As the helicopter hovered in a circle above the crash site, I wanted to throw up as the only thing preventing me from falling out of the open door was a flimsy piece of rope. We landed and all that was left of the F-4 was contained in a 10-foot black smoking hole in the sand. The pilot had ejected before the aircraft crashed, but the ejection seat landed upside down and he was dead upon impact.
While I settled in at Luke, my primary job was to write for the weekly base newspaper. But I did have other duties such as serving as a flightline guide for tourists and groups known as “tailspotters,” who would take photographs of aircraft tail numbers as a hobby. These groups were required to apply to visit the base months in advance and couldn’t stop by randomly as they wished.
Another of my duties was to serve as the Public Affairs Command Post representative one weekend a month. Back in the days before cell phones, I was handed a beeper and notified of emergency situations. One Saturday morning in May 1983, I was recalled to the base for a commercial airliner in distress.

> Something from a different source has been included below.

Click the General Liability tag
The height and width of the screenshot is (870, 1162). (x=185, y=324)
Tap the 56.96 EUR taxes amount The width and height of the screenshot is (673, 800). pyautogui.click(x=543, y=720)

Taking off from Fresno, California with 81 passengers and crew members on board, a Republic Airlines DC-9 aircraft enroute to Phoenix was forced to make an emergency landing at Luke because of a fuel problem. The aircraft’s fuel gauge read full in Fresno, but it was faulty, and the DC-9 only had less than five gallons of jet fuel or about 30 seconds of time in the air remaining when granted permission to land at our base.
I notified the base commander of the incident, and he directed that the Luke Officer’s Club be made available for the passengers. He arranged for an Air Force bus to transport them to their awaiting families at Sky Harbor Airport in Phoenix. My job was to brief reporters about the incident at the base’s front gate after I made sure the passengers knew what was happening and helped them contact their families to let them know they were safe.

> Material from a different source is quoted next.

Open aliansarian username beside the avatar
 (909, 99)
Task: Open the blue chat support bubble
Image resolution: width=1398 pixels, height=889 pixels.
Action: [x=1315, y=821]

During my time at Luke, I never got to see a Space Shuttle landing there, but one afternoon, I did watch as a “Super Guppy” aircraft landed to refuel in September 1984 while carrying the Space Shuttle Discovery across the U.S. on a trip back to Cape Canaveral in Florida. I also was able to see a SR-71 Blackbird aircraft when it landed for refueling on its way to Beale AFB in California.
Luke’s mission also changed while I was stationed there. The Air Force transitioned Luke’s fleet of F-4s to the Air Guard and began training F-16 pilots at the base. A contingent of Saudi Arabian pilots and aircrews also trained on the F-15 at Luke as did Italian, British and German pilots on the Tornado aircraft.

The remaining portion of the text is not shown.